Énoncé: Recopiez, dans le texte sur l'entrevue de Fouché et du frère du roi, le passage qui s'ouvre sur les mots contenant « Le détail de » et se termine par « heures d’entretien, froidement. ».

Extrait choisi:
==*==

À dix heures du soir, le 15 mars 1815, que s’effondrait le trône des Bourbons et que Napoléon marchait, à pas d’ogre, sur Fontainebleau, Monsieur, frère du roi, le futur Charles X, sortit des Tuileries, où l’on était dans les transes, et se fit conduire à l’hôtel de Mme de Vaudémont. Fouché s’y trouvait : Fouché, le régicide, Fouché, l’homme des massacres de Lyon, l’âme damnée de l’usurpateur. Monsieur, aux abois, ne sachant plus à quelle branche s’accrocher, avait manifesté le désir d’entretenir cet ennemi, dont le nom seul lui donnait la nausée. Mais si grande était la réputation de l’ex-ministre, que peut-être s’imaginait-on qu’en y mettant le prix, on tirerait de lui quelque moyen de sauver la monarchie.
Le détail de l’entrevue n’est pas connu, et c’est dommage, car elle dut être singulière. Le prince était là en suppliant, mais il affecta sans doute un dédain de bon ton ; le policier ne se sentait pas assurément, malgré son aplomb, très à l’aise, distrait, peut-être, par le souvenir du 21 janvier 1793. Les compliments, de part et d’autre, furent certainement écourtés. Il est probable que le frère du roi proposa au vieux régicide de reprendre le ministère et de débarrasser la monarchie du Corse endiablé qui la menaçait. Fouché refusa : il n’était pas homme à s’engager dans une partie perdue. Les deux interlocuteurs se quittèrent, après deux heures d’entretien, froidement.

==*==

Données d'éléments et de position dans le texte:
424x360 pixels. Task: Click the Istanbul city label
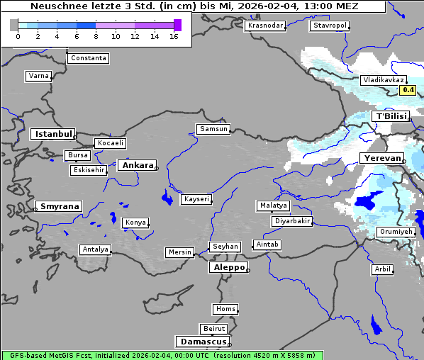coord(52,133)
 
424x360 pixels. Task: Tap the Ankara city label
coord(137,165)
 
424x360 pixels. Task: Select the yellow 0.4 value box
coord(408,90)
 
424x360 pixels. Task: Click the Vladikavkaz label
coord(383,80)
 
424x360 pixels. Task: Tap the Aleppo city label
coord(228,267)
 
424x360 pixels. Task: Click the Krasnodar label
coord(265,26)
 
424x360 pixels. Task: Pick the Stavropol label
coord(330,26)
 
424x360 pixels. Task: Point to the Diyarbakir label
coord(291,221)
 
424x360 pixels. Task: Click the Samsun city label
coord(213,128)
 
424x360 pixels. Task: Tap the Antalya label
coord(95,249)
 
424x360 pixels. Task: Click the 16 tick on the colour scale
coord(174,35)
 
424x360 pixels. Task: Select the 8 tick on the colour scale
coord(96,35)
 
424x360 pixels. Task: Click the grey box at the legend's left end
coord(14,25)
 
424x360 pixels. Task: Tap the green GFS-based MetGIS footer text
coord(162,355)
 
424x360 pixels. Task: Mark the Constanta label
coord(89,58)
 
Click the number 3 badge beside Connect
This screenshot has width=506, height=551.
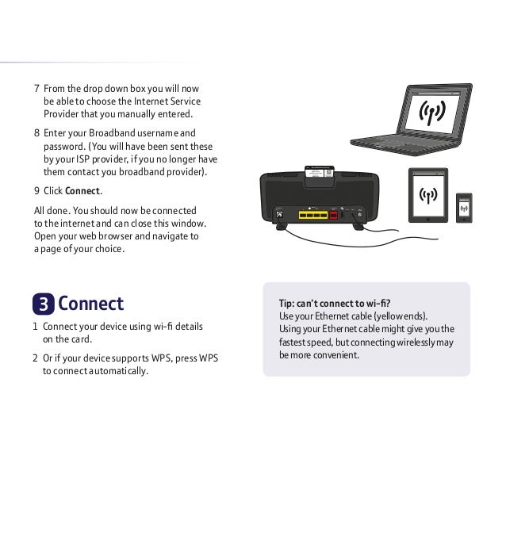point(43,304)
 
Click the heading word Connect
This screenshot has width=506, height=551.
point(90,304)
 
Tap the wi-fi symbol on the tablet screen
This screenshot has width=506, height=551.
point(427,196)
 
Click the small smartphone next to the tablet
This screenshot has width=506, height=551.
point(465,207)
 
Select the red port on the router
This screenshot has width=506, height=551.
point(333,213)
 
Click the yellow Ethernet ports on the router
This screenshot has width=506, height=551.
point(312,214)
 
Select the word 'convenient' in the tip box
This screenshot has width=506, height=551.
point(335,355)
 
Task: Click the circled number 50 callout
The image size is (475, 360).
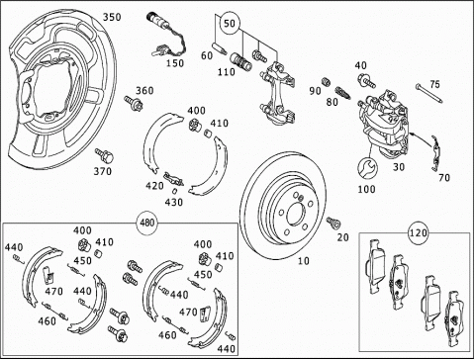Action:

==*==

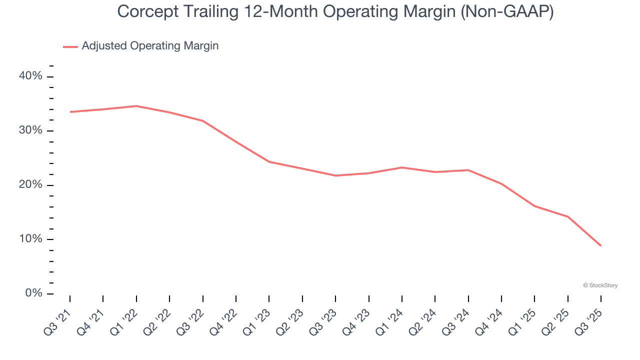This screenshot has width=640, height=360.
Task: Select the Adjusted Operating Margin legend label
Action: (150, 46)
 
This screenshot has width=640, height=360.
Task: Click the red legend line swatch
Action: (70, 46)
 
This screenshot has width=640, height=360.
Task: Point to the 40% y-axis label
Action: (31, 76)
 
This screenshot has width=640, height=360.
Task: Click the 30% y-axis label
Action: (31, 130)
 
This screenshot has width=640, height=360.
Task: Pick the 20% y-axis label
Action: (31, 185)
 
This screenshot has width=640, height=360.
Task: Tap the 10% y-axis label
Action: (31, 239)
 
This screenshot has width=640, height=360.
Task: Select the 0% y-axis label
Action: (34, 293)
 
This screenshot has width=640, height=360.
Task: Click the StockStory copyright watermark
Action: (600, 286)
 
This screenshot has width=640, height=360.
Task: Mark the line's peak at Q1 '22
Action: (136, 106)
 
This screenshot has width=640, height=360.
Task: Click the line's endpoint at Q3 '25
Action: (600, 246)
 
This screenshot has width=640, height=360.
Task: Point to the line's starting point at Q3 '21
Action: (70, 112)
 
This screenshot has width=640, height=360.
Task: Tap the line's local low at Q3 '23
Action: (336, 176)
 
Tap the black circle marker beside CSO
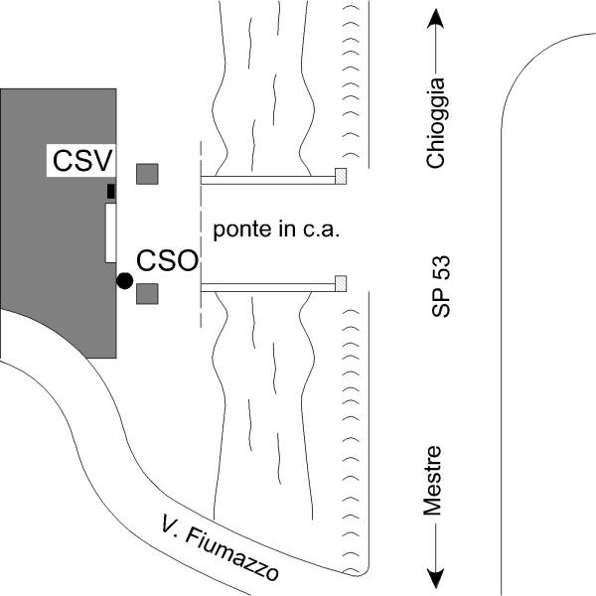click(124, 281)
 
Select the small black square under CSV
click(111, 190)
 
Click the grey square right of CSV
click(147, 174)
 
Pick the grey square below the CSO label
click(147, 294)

==*==

Résultat final:
Le détail de l’entrevue n’est pas connu, et c’est dommage, car elle dut être singulière. Le prince était là en suppliant, mais il affecta sans doute un dédain de bon ton ; le policier ne se sentait pas assurément, malgré son aplomb, très à l’aise, distrait, peut-être, par le souvenir du 21 janvier 1793. Les compliments, de part et d’autre, furent certainement écourtés. Il est probable que le frère du roi proposa au vieux régicide de reprendre le ministère et de débarrasser la monarchie du Corse endiablé qui la menaçait. Fouché refusa : il n’était pas homme à s’engager dans une partie perdue. Les deux interlocuteurs se quittèrent, après deux heures d’entretien, froidement.